● **Task statement**
Check every line below, and copy those that include "Given".

[Collected data entries]
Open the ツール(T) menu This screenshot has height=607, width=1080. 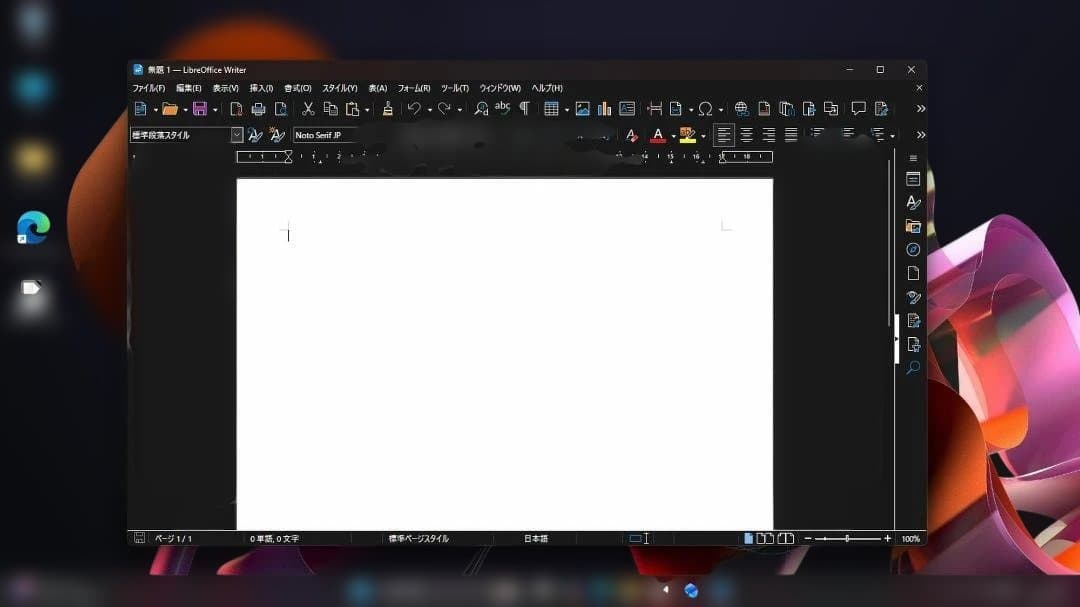[454, 88]
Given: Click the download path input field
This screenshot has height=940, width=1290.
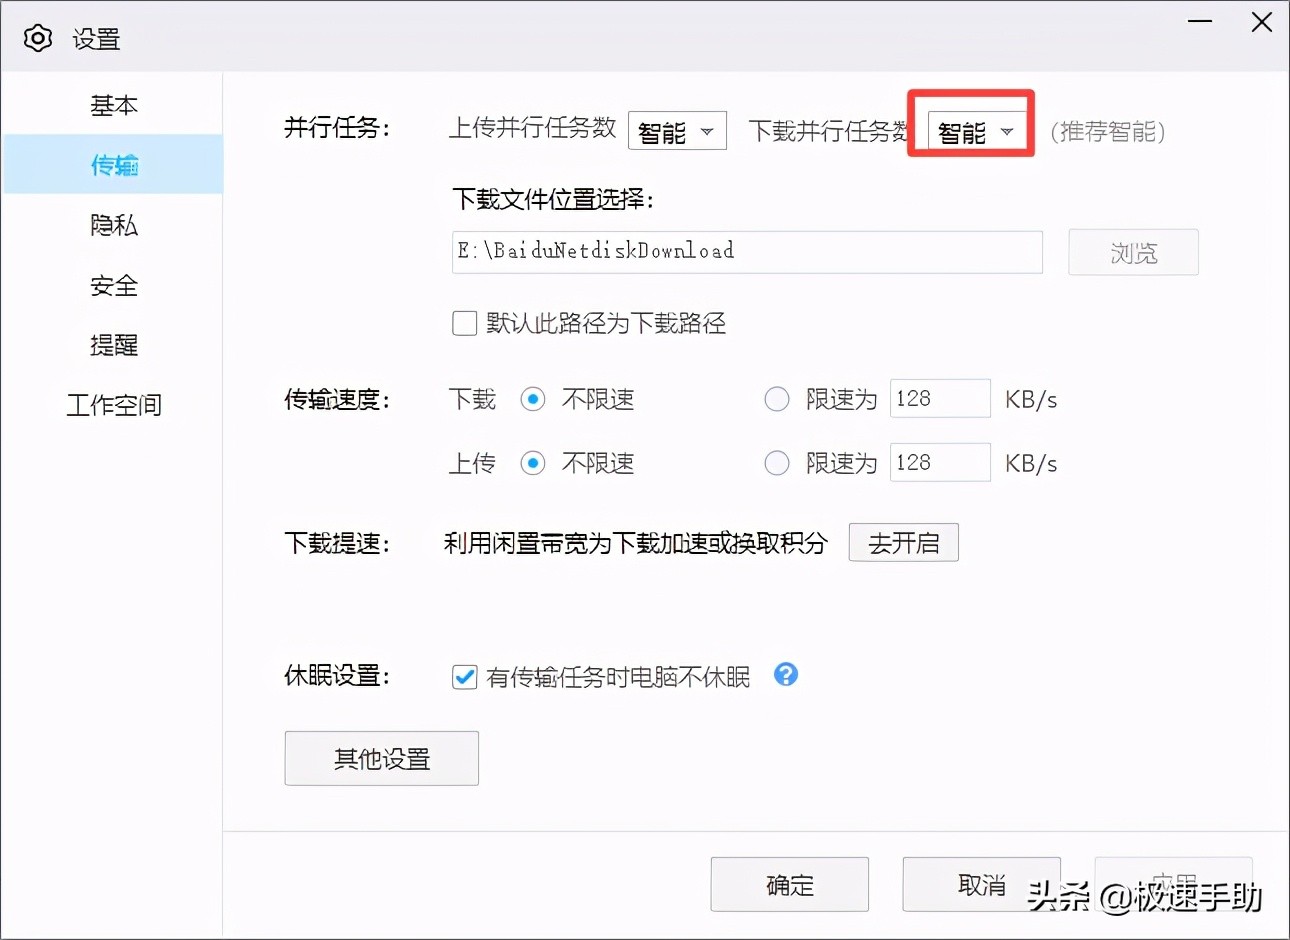Looking at the screenshot, I should point(745,252).
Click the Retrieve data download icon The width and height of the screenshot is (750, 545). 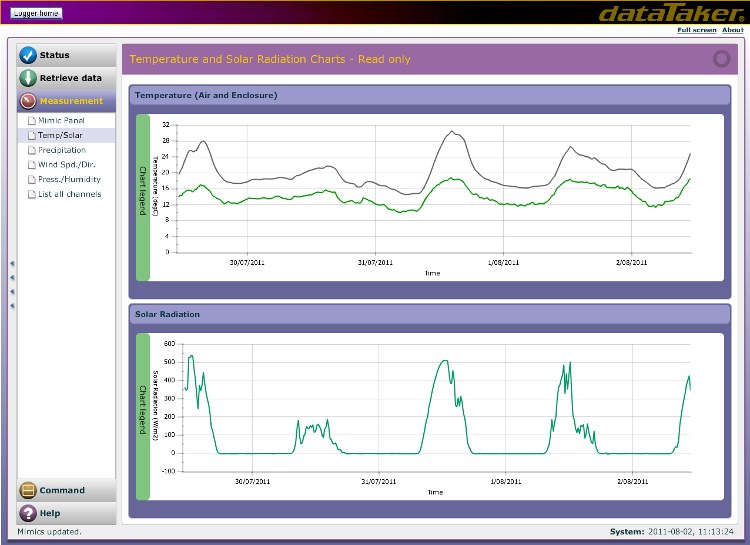28,78
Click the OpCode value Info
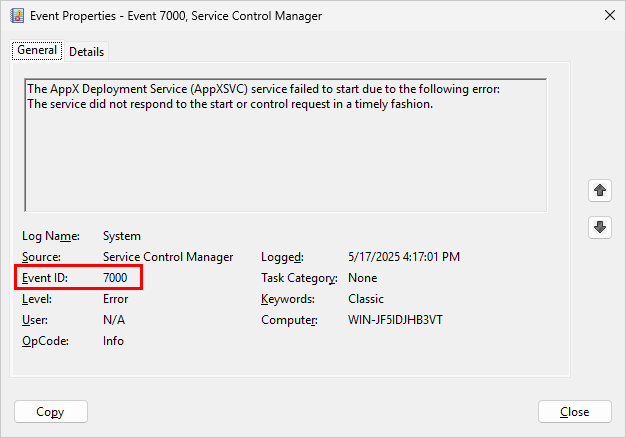626x438 pixels. pos(113,341)
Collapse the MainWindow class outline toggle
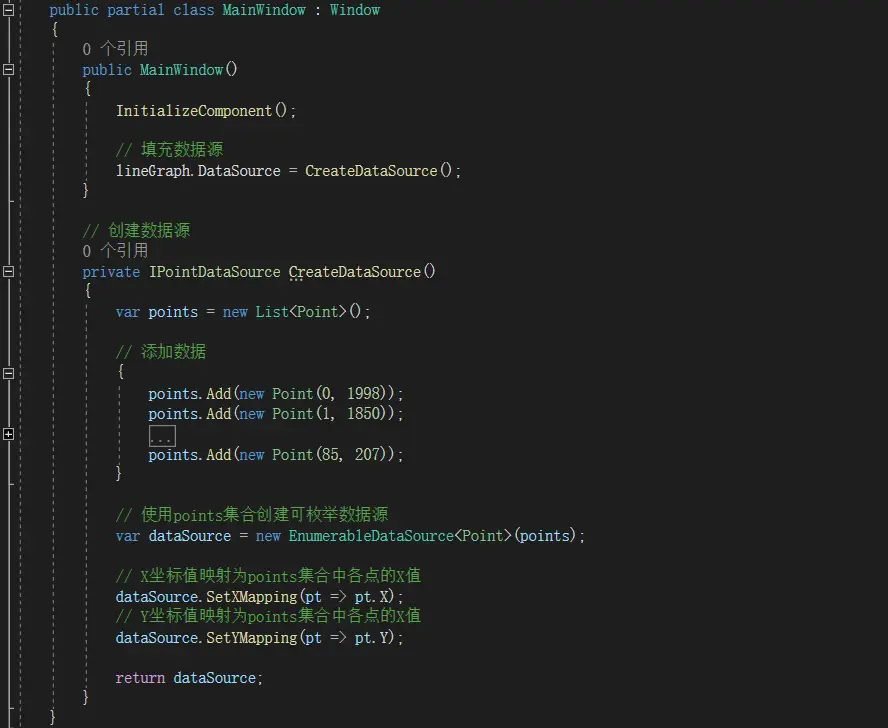The image size is (888, 728). pyautogui.click(x=9, y=10)
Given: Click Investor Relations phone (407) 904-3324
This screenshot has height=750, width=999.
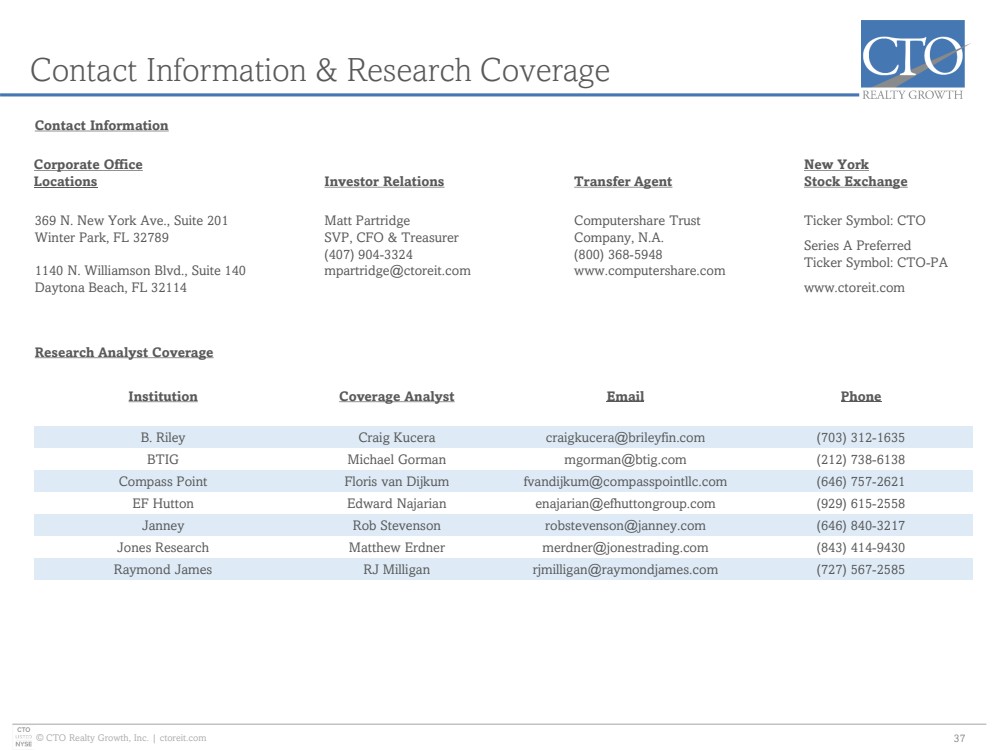Looking at the screenshot, I should tap(368, 254).
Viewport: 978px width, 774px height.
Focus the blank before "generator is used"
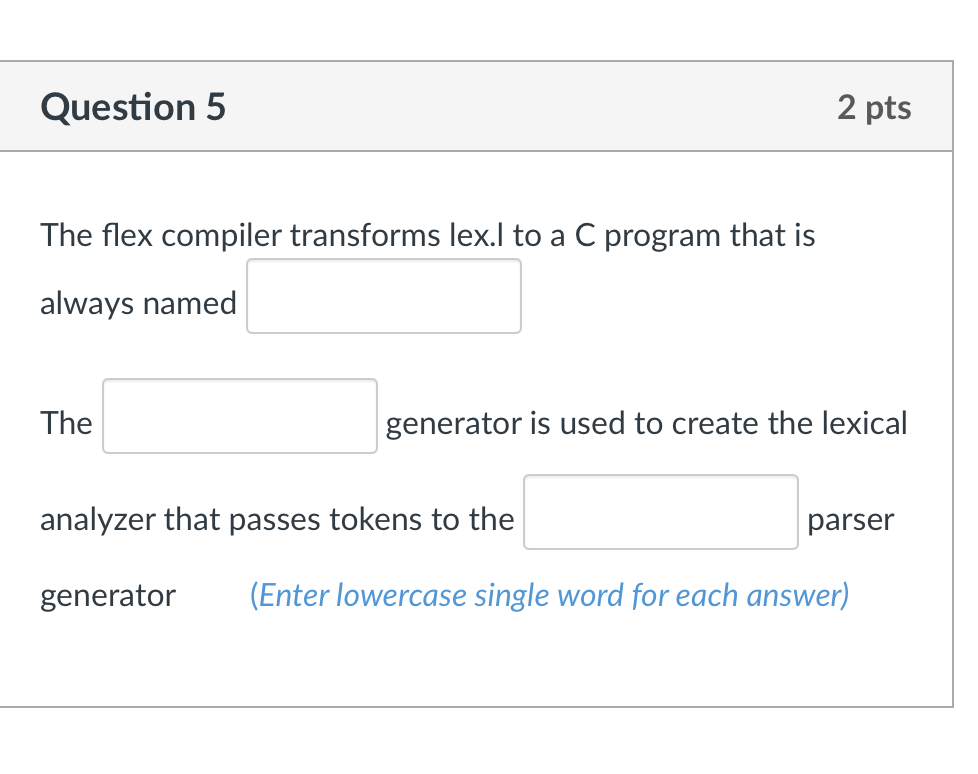tap(240, 416)
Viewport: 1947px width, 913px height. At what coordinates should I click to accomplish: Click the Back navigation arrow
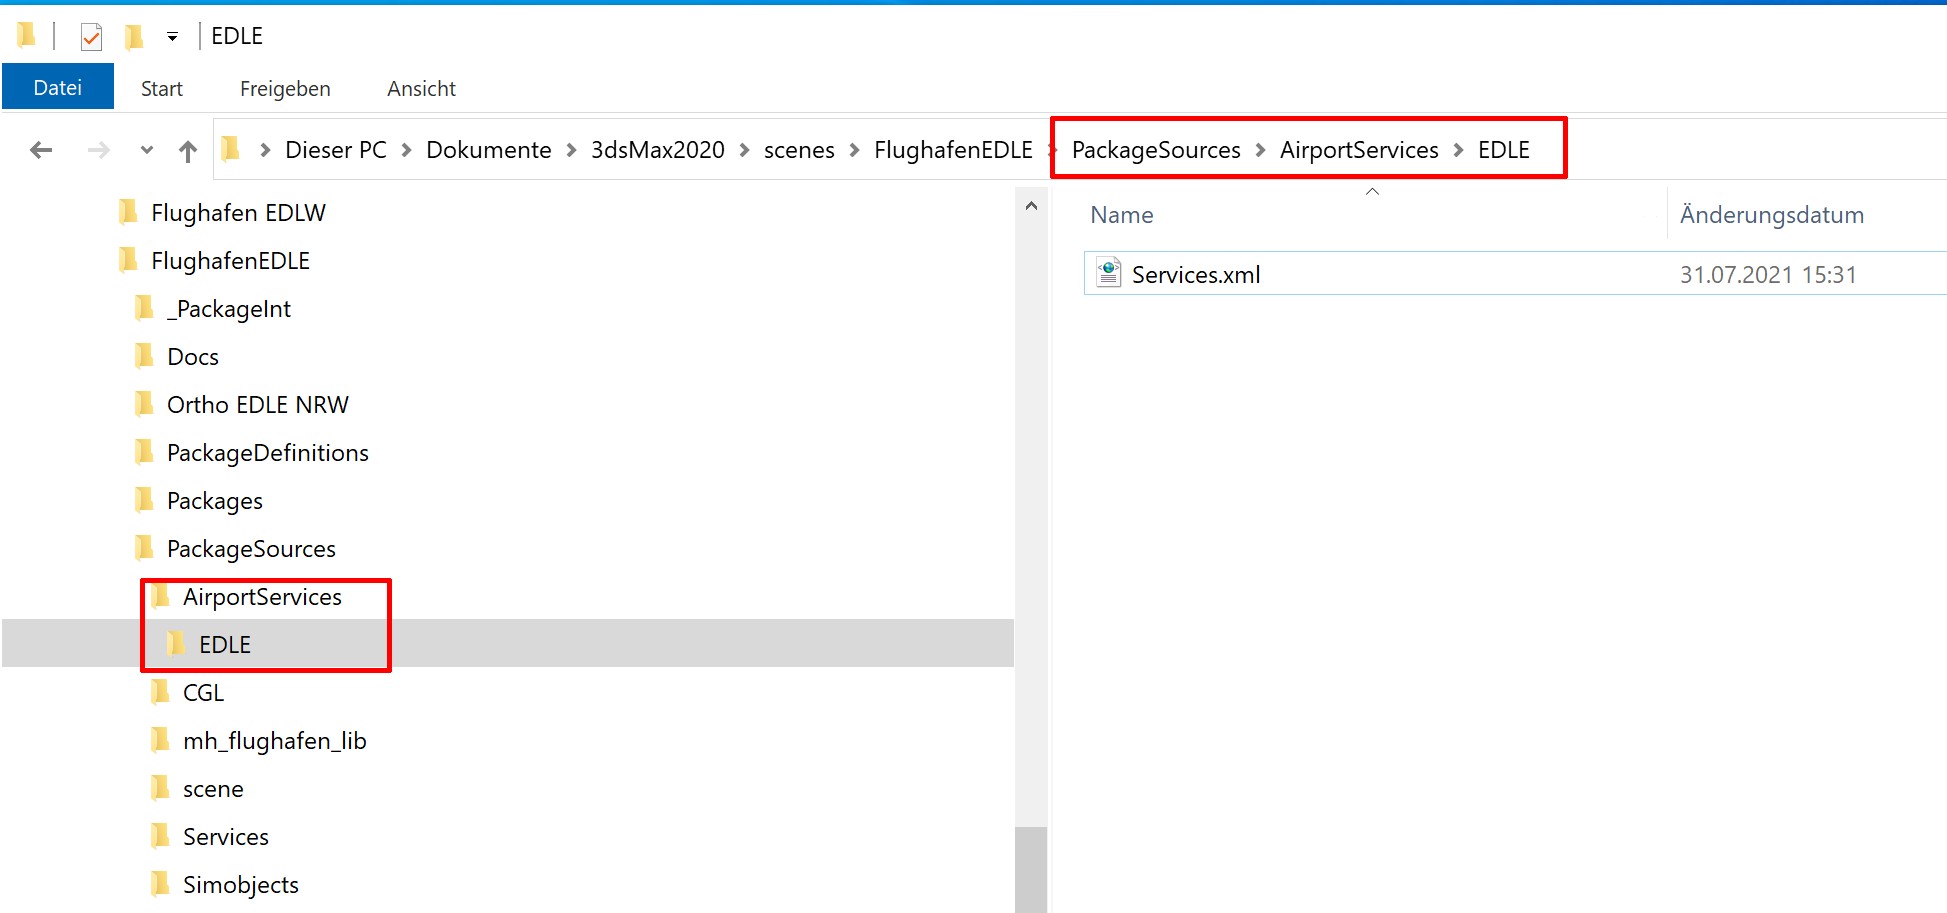coord(41,150)
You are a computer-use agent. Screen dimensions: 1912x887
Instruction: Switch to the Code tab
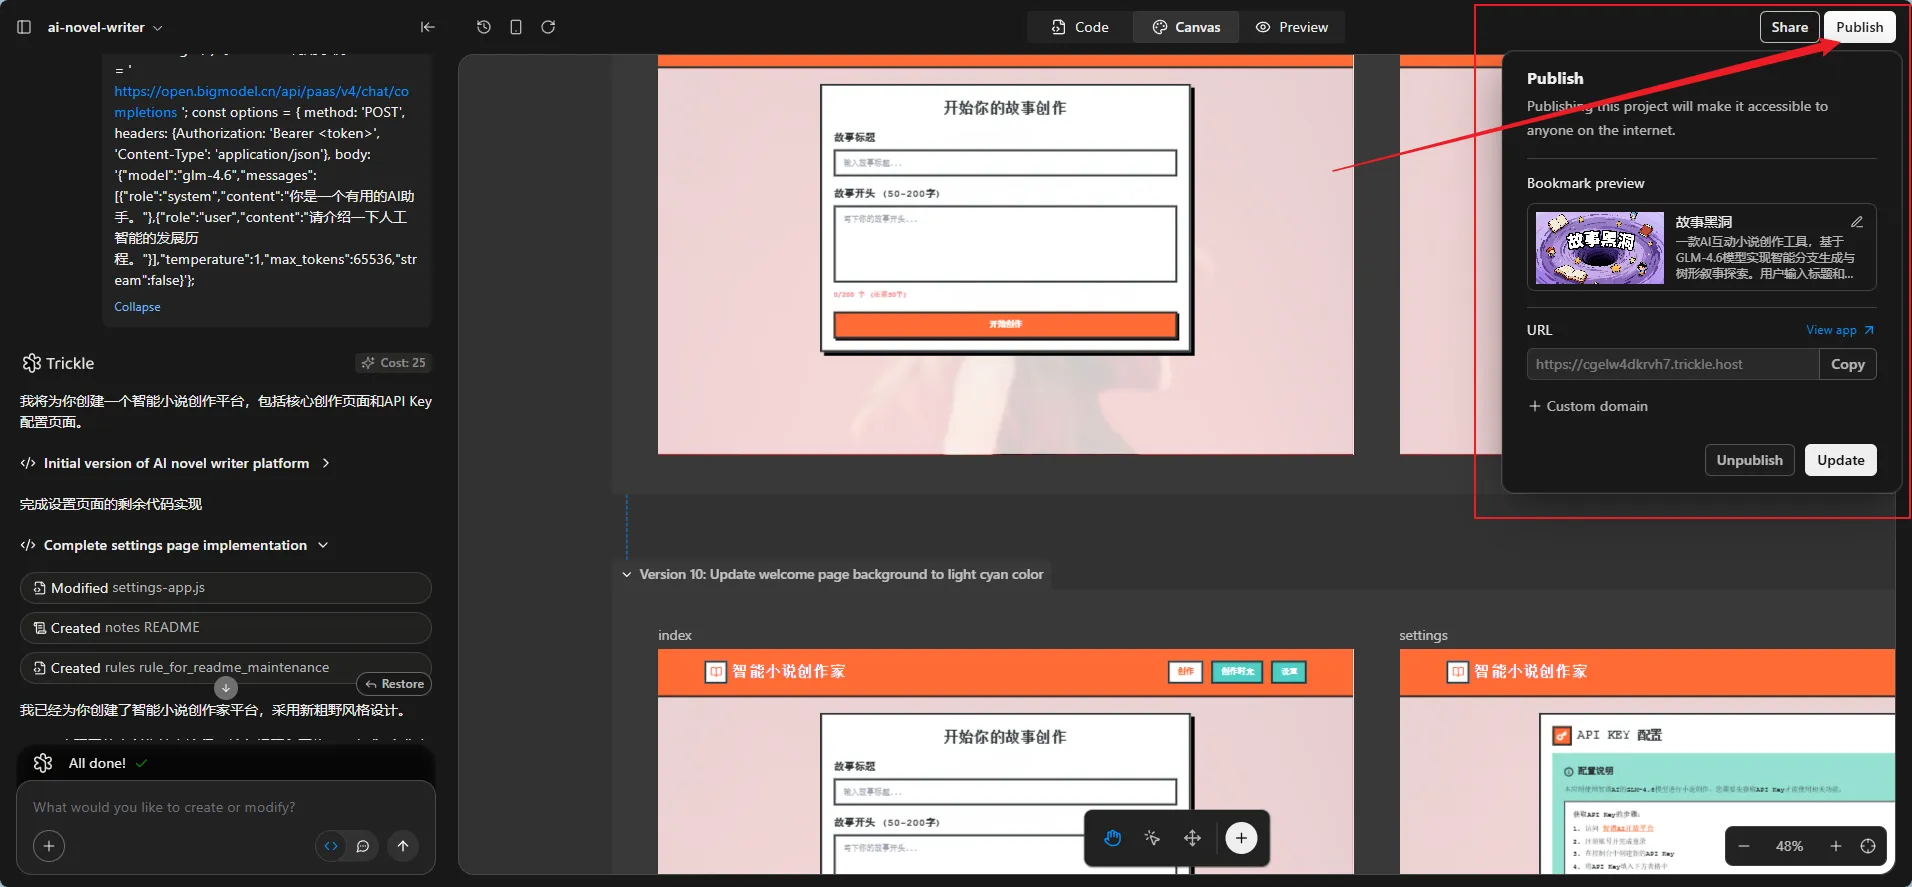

● **Result**
Given: Click the download path input field
Given: Click Investor Relations phone (407) 904-3324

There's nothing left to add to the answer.